Cela signifie aussi qu’il existe une vaste zone grise entre la démocratie libérale et le totalitarisme. Les gouvernants qui opèrent dans cette zone tentent de réunir le meilleur des deux mondes : ils s’efforcent de donner une apparence démocratique à leurs pratiques, non sans manipuler les règles afin de s’éviter toute véritable concurrence politique. C’est le cas en Russie, qui est loin d’être une dictature totalitaire. Et elle est également loin d’être une démocratie libérale. Il s’y tient des élections, mais les autorités les rendent très inéquitables. L’État ne censure pas tous les médias, mais il contrôle la télévision et propage la désinformation. La contestation et l’opposition y sont autorisées, mais contraintes et réprimées. A l’intérieur de cette zone grise, la Russie de Poutine s’est néanmoins rapprochée de la dictature.
En effet, un grand nombre de facteurs a contribué à construire ce personnage, au premier rang desquels la corruption. Partout dans le monde, le pouvoir et l’argent s’attirent mutuellement. En Russie, la corruption des élites joue un rôle central dans la manière dont Poutine s’accroche au pouvoir. Les oligarques des années 1990, les super-riches au bras long qui dominaient l’État russe n’ont pas disparu. Ils se sont simplement transformés : eux qui constituaient une menace sont devenus un élément stabilisateur du pouvoir. Plus généralement, l’omniprésence de la corruption place les individus comme Alexeï Navalny, au fait du droit et de la finance et en mesure de reconstituer des structures de propriété complexes, dans une position privilégiée pour défier les autorités.
La privatisation de l’économie a été conduite de manière à favoriser ceux qui jouissaient de relations politiques. Lors de l’effondrement de l’URSS, les directeurs d’usine soviétiques ont pris le contrôle de leur entreprise qu’ils se sont ensuite appropriée, avec l’aide des autorités. Des individus ambitieux ont ainsi été en mesure de bâtir d’immenses empires économiques en recourant à toutes sortes de stratagèmes. Dans les années 1990, ce système menaçait l’intégrité de l’État, à la fois pauvre et affaibli, sous la coupe d’oligarques qui le faisaient chanter pour le contraindre à vendre les biens de la nation à un prix très inférieur à leur valeur, en échange d’un accès au crédit bancaire, alors plus qu’indispensable.

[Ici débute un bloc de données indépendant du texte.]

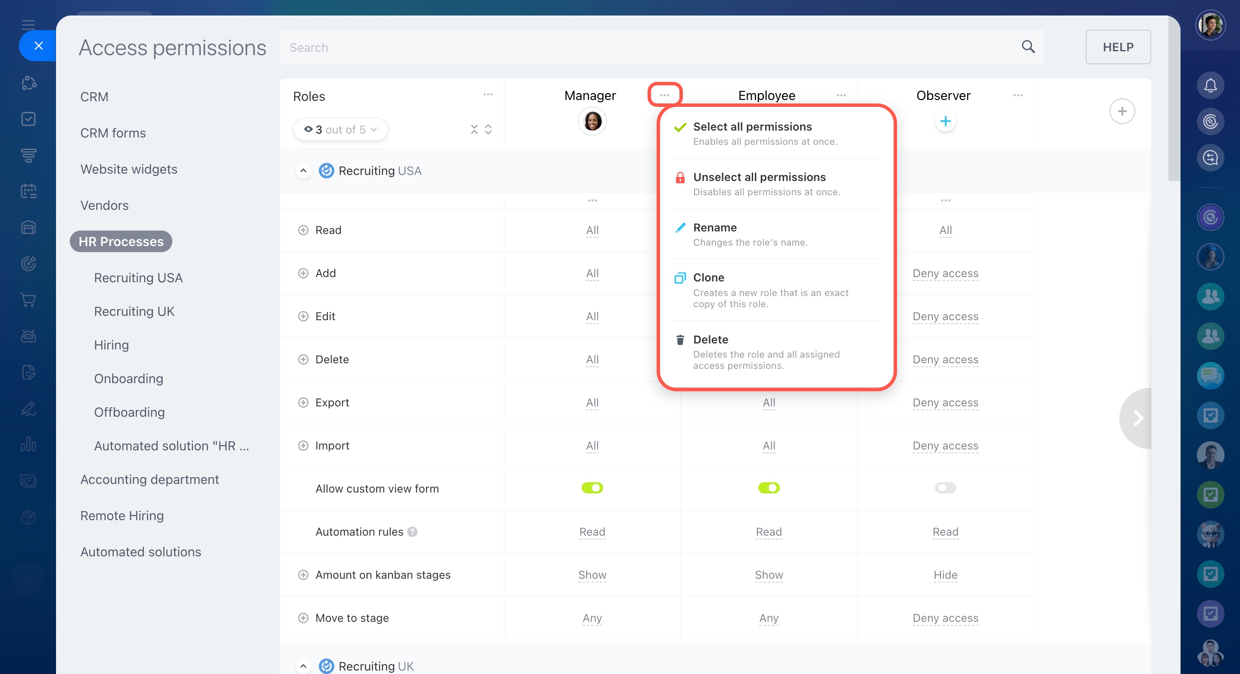Click the blue close panel X button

De la sorte, ils contrôlaient efficacement nombre de décisions politiques importantes, un processus qui porte un nom : c’est la « capture de l’État ». À son arrivée au pouvoir, Poutine a montré toute sa détermination à rétablir le contrôle de l’État central en agissant contre ces oligarques. Et beaucoup de Russes ont apprécié.
Dès son arrivée au pouvoir, Poutine n’a pas interdit l’opposition. Il a choisi de la gérer. Et l’opposition systémique est devenue le résultat de cette gestion. Ces partis ont accepté l’idée de certaines limites à ne pas franchir. Ils reçoivent de l’aide – de l’argent, un temps de parole sur les ondes, le droit de prendre part aux élections – en échange de leur opposition loyale, pour que la Russie ressemble à une démocratie. En surface, tout au moins. Toutefois, pour tous ceux qui se dressent contre l’élite au pouvoir, voter en faveur de l’opposition systémique n’est pas acceptable. Navalny en a conscience.
Après avoir suivi pendant des années à la lettre la ligne du parti Iabloko, militant loyal et permanent de l’organisation, il a maintenant des idées pour relancer le parti, le libéralisme et l’opposition en général. Et celles-ci se rangent sous une étiquette simple : le nationalisme. En 2007, il ouvre ce qui restera l’un des chapitres les plus controversés de sa carrière politique.